— ACTIVITY —
Only one span of the material below is wanted. Output it exactly, from the line with "Where should I" through the line with "Task: Upvote the", without any pictures.

— GIVEN INFORMATION —
--------------------
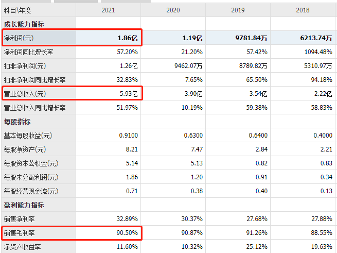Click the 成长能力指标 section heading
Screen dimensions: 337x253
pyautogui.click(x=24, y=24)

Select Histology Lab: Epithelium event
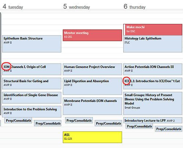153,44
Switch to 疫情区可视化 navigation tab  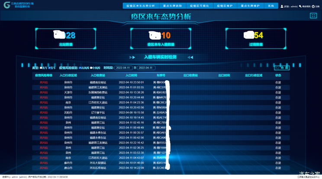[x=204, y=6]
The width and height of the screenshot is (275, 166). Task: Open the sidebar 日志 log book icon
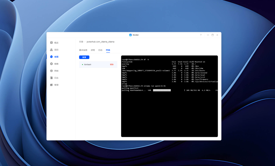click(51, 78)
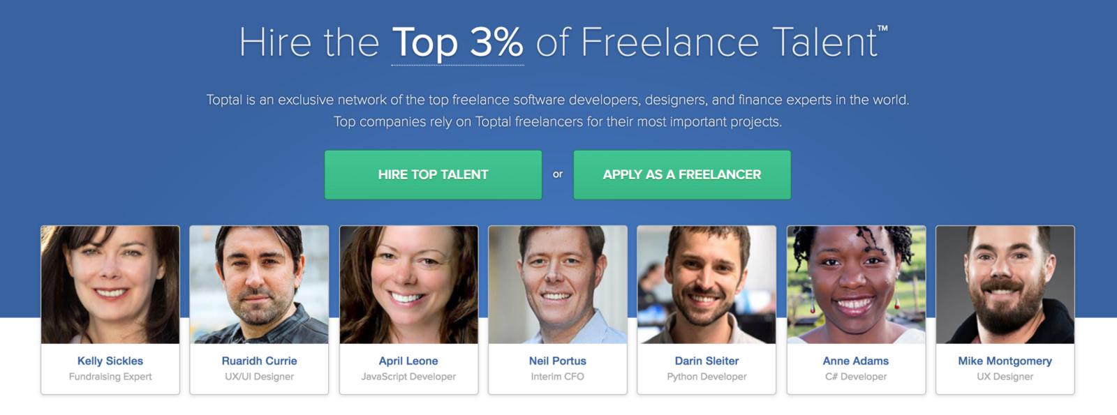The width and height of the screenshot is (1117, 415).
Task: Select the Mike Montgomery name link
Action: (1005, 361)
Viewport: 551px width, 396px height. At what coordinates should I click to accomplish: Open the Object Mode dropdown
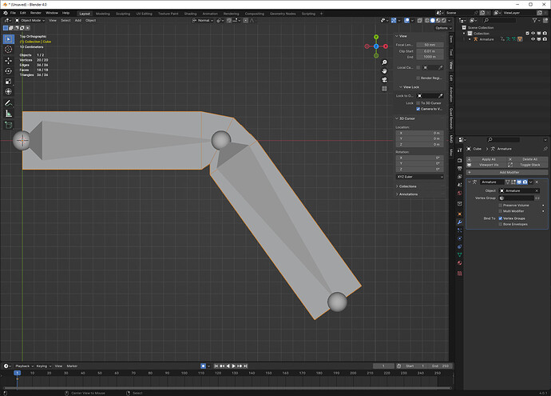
--------------------
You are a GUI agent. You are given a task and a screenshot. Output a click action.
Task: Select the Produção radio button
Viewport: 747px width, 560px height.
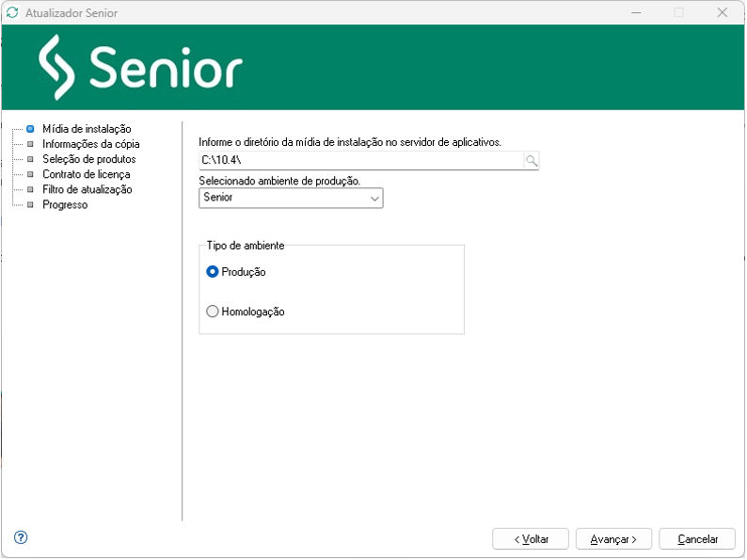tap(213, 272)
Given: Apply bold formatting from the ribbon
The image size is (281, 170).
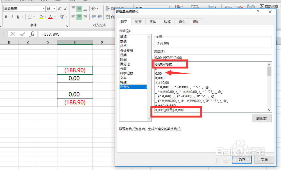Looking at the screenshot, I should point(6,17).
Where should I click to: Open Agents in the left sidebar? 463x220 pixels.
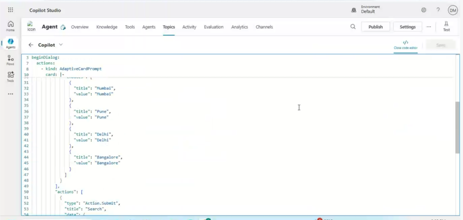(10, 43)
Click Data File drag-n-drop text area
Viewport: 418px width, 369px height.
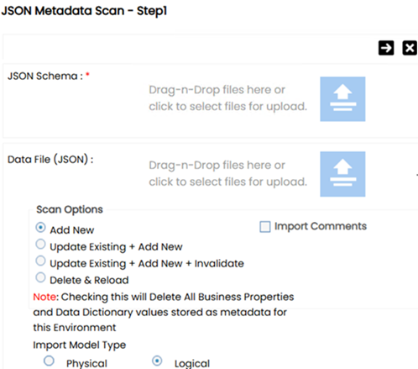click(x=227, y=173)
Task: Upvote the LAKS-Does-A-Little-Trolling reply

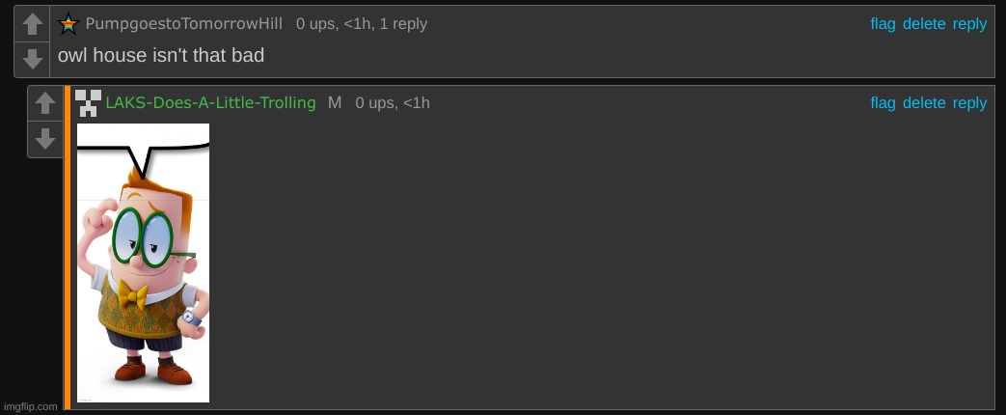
--------------------
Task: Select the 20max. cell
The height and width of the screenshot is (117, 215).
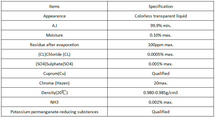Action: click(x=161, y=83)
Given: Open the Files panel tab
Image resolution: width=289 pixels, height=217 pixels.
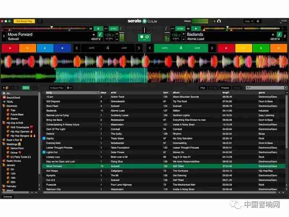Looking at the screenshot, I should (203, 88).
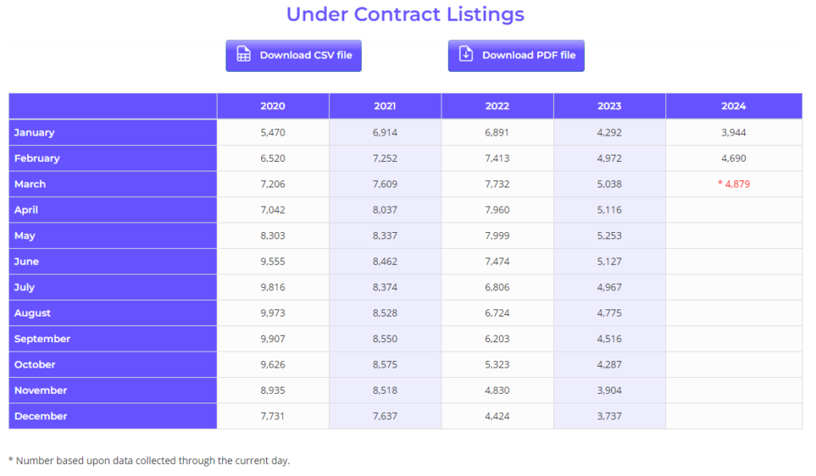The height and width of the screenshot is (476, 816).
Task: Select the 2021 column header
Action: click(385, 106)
--------------------
— ANSWER SPACE —
Where should I click to: Open Agents in the left sidebar? 463x220 pixels.
(10, 43)
Click Data File drag-n-drop text area
Viewport: 418px width, 369px height.
click(x=227, y=173)
Task: Upvote the LAKS-Does-A-Little-Trolling reply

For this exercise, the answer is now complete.